# [Work task]
The lines to return are the one containing "Restaurant Gigiland (776, 184)" and all that follow it in the entries below, duplicated exactly and nothing else.

(Material supplied Opens)

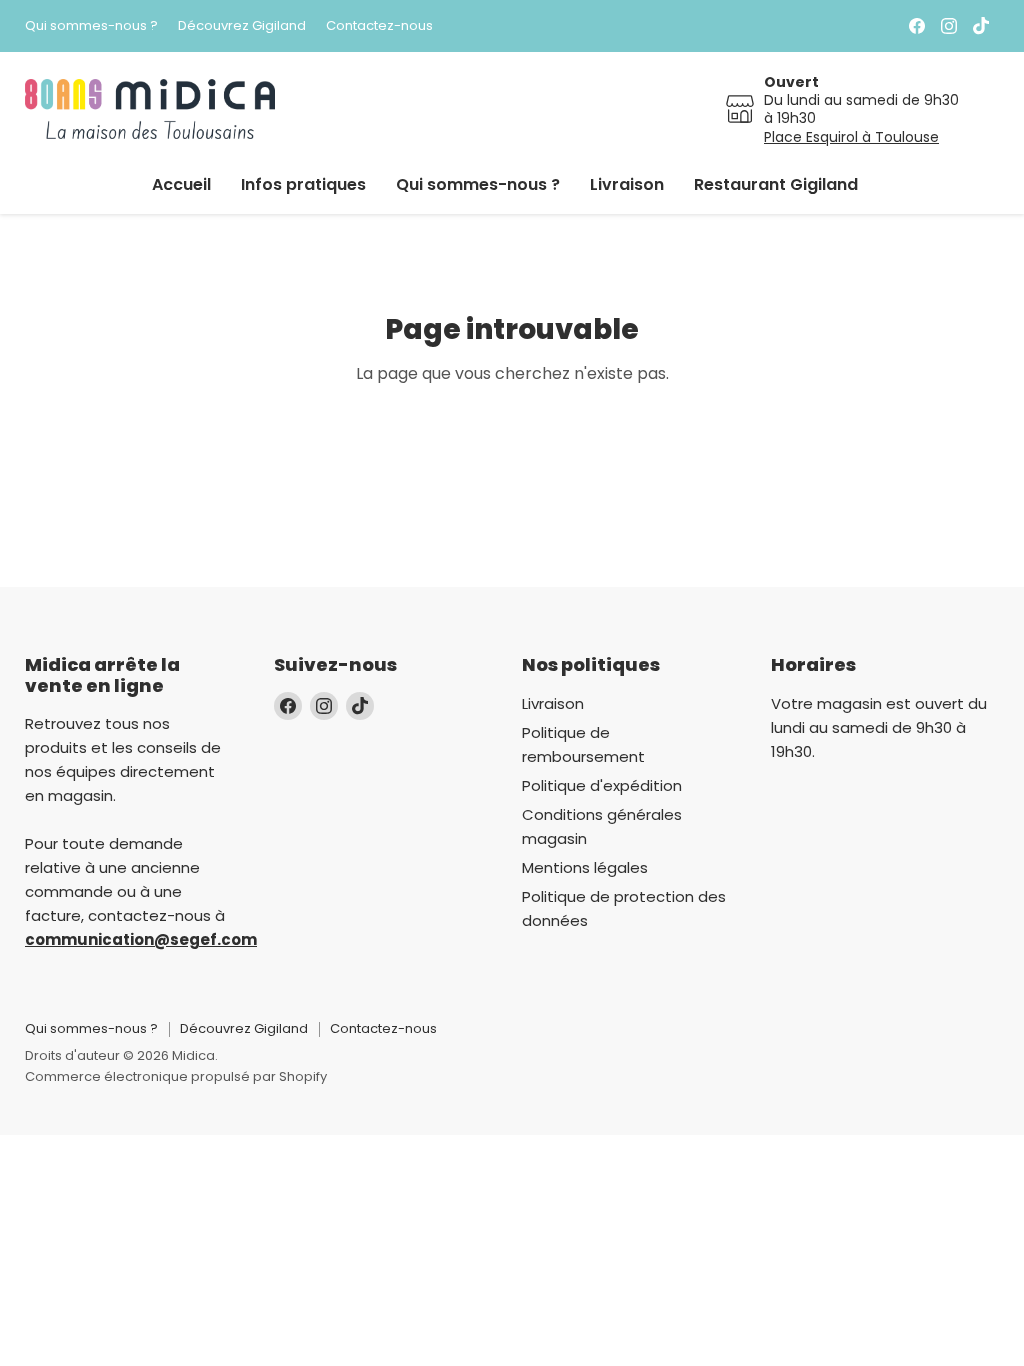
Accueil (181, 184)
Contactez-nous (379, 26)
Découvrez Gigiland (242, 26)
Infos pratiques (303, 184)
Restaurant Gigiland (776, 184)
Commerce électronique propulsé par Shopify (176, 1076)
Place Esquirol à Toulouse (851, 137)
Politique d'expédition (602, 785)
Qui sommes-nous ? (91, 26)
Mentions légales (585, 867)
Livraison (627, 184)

(Material supplied Closes)

# [Solution below]
Restaurant Gigiland (776, 184)
Commerce électronique propulsé par Shopify (176, 1076)
Place Esquirol à Toulouse (851, 137)
Politique d'expédition (602, 785)
Qui sommes-nous ? (91, 26)
Mentions légales (585, 867)
Livraison (627, 184)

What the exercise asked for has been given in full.